David M. Hawkins’ Australian revival of Hair began its national tour in Perth last week and on opening night Amy Campbell’s swirling, free-wheeling choreography (not a chorus line in sight) set the vibe. Adam Gardnir’s minimal set (scaffolding draped with colourful sheets) is offset by the flamboyance of James Browne’s costumes: harem pants, kaftans, beaded dresses, rainbows, flares… And of course the hair: dreadies, afros, long hair everywhere.

Paulini commanded the stage as Dionne. Photo by Alison Rodrigues

Cleverly enshrouded under the scaffolding was Tina Harris directing the band through Galt MacDermot’s score, flowing smoothly from electric guitar riffs to military marches via tribal drumming, ballads and a hoedown. Hits like Good Morning Starshine, Easy to Be Hard, Aquarius and I Got Life propelled the show along and riding the wave were four stunning soloists.

Hugh Sheridan’s swaggering high school drop-out Berger oozed sexuality, relishing the opportunity to clamber through the audience wearing little more than Indian tassels.

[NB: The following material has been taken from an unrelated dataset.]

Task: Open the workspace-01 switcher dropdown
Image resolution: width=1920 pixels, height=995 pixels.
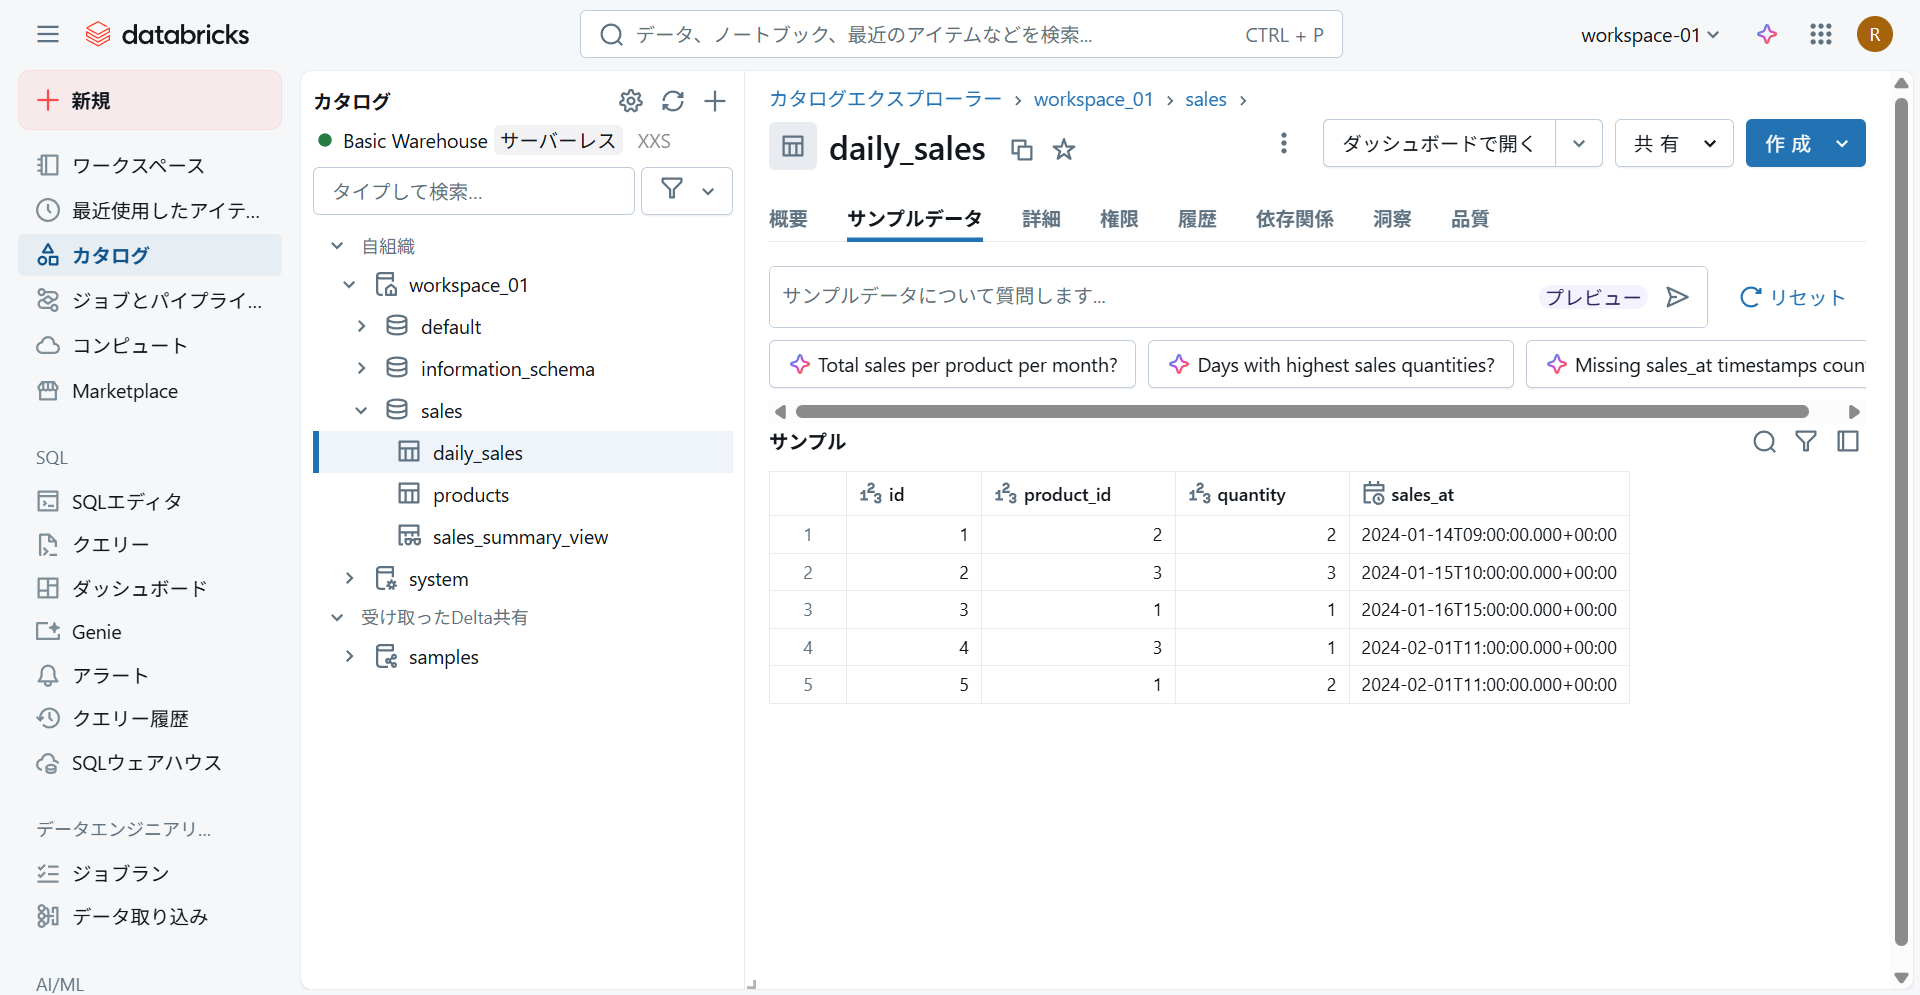Action: pyautogui.click(x=1649, y=35)
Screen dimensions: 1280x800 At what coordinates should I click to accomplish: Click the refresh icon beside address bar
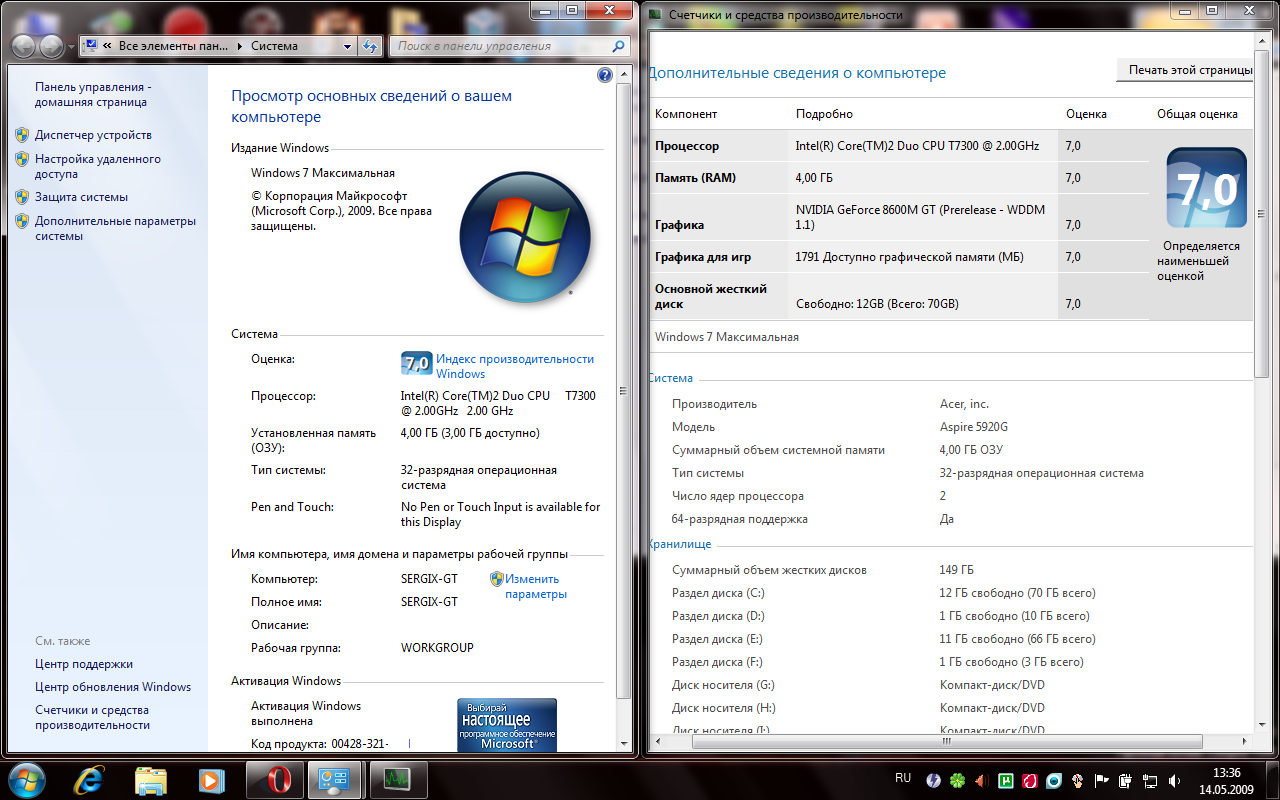point(370,46)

He was offset by Prinnie Steven’s sophisticated Sheila, sung with husky sweetness. Australian Idol star Paulini is relatively new to music theatre (she made her debut in Bodyguard in 2017), but commanded the stage as Dionne, singing with agility and power; White Boy was a show highlight. Recent WAAPA graduate Matthew Manahan held his own among the star power as an endearingly vulnerable Claude. They were backed by an explosive ensemble who projected non-stop energy into the audience culminating in the exhilarating finale Let The Sunshine.

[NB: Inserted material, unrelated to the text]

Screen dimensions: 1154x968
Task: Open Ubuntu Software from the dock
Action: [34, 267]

The explosive ensemble cast in Hair. Photo by Alison Rodrigues.

Director Cameron Menzies has embraced the original intent of Hair writers Gerome Ragni and James Rado, enveloping the audience in the sweaty, hairy embrace of hippy culture, in all its glorious freedom and messy failure. He adds some interesting twists: in the hallucination scene Claude witnesses a roll call of American heroes that includes an African American female Abraham Lincoln and the final nude scene is flipped shockingly on its head, as the audience finally finds out what happened to Claude after conscription.

As conservatism once again dominates our global politics Hair’s themes of non-conformity, community and global responsibility are refreshingly welcome. The audience standing ovation confirmed I wasn’t the only one wanting to let the sunshine in.

Hair continues in Perth until September 1 then on to Geelong, Wyong, Wollongong, Sydney, and Gold Coast.

Pictured top: Matthew Manahan as Claude and Hugh Sheridan as Berger. Photo by Alison Rodrigues.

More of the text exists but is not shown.